Baru pada 17 Mei lalu BI menaikkan bunga acuan 25 basis poin ke level 4,5 persen. “Hal ini ditempuh bagian dari bauran kebijakan Bank Indonesia untuk menjaga stabilitas perekonomian di tengah berlanjutnya peningkatan ketidakpastian pasar keuangan dunia dan penurunan likuiditas global,” kata Agus ketika itu. Ini adalah kenaikkan pertama bunga acuan BI sejak Oktober 2017.
Baru berselang dua pekan, BI kembali menaikkan suku bunga ke posisi 4,75 persen. Keputusan tersebut diambil dalam rapat dewan gubernur (RDG) tambahan -biasanya hanya di pertengahan bulan- yang dipimpin oleh Perry Warjiyo. Ia baru sepekan menggantikan Agus Martowardojo sebagai orang nomor satu di bank sentral.
Menurut Perry, langkah ini diambil dengan mempertimbangkan banyaknya tekanan global yang perlu diantisipasi, misalnya kenaikan bunga acuan The Fed dan defisit fiskal di negara tersebut serta risiko geopolitik. Hal-hal tersebut memicu kenaikan imbal hasil (yield) surat berharga Amerika atau US Treasury dan penguatan dolar terhadap seluruh mata uang dunia.
Karena itu, sikap (stance) kebijakan moneter BI agak berubah. Dalam bahasanya yaitu netral dengan sedikit bias ketat. “Belum ketat,” ujar Perry. Stance tersebut dengan mempertimbangkan beberapa hal, di antaranya inflasi yang diperkirakan masih sesuai sasaran 2,5 - 4,5 persen. (Baca juga: Pelaku Pasar Tunggu Rilis Bunga The Fed, Mata Uang Asia Terpukul).
Defisit transaksi berjalan yang kemungkinan melebar namun masih di bawah 2,5 persen terhadap Produk Domestik Bruto (PDB) juga menjadi pertimbangan. Demikian pula dengan pertumbuhan ekonomi dan kredit di dalam negeri, serta risiko di pasar keuangan. Sementara dari faktor eksternal ada potensi kenaikan Fed Fund Rate sebanyak dua-tiga kali pada tahun ini dan kebijakan fiskalnya.
Pasar memang mulai membaca langkah agresif Perry sepekan sebelumnya. Ketika itu dia memberi sinyal akan membangun koordinasi dengan pemerintah dalam menghadapi depresiasi rupiah, mengatasi defisit transaksi berjalan, hingga masalah fiskal yang merupakan kebijakan di sektor riil.

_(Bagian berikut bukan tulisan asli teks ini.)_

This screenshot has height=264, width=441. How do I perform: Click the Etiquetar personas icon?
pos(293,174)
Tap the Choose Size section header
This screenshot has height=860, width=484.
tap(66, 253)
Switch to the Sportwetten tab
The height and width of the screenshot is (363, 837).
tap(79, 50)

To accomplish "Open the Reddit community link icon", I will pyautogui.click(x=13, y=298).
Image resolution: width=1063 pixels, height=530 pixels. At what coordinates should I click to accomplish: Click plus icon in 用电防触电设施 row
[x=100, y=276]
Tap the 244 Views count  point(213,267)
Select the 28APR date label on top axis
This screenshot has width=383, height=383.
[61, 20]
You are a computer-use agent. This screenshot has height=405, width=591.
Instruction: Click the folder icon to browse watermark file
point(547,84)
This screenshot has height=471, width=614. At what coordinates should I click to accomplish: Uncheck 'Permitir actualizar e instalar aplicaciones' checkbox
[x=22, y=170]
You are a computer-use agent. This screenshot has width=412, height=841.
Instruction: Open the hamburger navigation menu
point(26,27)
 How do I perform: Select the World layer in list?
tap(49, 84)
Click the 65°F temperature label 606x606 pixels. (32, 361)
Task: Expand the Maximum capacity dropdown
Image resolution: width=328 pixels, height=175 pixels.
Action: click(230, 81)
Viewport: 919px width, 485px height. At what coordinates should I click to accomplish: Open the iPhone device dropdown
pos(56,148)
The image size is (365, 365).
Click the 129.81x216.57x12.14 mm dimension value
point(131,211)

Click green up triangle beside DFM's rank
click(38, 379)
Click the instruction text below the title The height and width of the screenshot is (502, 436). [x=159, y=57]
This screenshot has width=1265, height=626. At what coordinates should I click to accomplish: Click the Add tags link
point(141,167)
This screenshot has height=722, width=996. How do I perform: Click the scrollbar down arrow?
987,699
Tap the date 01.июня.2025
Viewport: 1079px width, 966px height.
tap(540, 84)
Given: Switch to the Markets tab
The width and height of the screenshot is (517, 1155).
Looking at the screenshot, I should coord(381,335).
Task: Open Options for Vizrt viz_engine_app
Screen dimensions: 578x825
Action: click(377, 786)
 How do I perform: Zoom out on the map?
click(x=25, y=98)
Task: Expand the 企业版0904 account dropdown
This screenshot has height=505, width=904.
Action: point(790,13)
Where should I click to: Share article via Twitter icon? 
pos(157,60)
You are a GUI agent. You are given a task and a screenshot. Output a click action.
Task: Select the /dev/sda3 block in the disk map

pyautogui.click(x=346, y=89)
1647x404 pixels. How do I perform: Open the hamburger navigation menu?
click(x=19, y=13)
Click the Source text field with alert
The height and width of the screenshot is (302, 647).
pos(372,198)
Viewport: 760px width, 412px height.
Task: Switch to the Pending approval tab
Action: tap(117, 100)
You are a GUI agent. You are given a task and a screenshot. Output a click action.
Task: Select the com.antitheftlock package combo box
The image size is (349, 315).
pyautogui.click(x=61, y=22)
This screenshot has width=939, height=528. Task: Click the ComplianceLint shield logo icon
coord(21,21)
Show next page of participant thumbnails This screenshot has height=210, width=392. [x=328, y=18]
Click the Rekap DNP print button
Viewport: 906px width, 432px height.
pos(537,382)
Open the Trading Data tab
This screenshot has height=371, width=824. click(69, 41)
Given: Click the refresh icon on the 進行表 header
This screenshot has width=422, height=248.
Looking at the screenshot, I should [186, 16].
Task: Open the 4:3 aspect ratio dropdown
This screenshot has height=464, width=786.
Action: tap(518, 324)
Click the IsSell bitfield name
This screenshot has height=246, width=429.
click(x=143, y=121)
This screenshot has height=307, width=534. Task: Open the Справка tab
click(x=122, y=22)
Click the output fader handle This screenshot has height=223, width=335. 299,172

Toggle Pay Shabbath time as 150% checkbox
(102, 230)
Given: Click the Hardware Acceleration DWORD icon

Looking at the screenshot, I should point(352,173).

“Apa yang ingn saya lakukan untuk stabilitas nilai tukar adalah pro stability dan pro growth. Saya akan pre-emptive dan ahead the curve dalam kebijakan suku bunga,” kata Perry sehari setelah dilantik sebagai Gubernur BI. (Baca: Gubernur BI: Masih Ada Ruang Kenaikan Bunga Acuan).
Tak hanya itu, dia masih membuka kemungkinan kembali menaikkan suku bunga acuan jika memang dibutuhkan. “BI akan terus mengkalibrasi perkembangan ekonomi, keuangan, baik domestik dan global untuk memanfaaatkan masih adanya ruang untuk kenaikan suku bunga secara terukur.”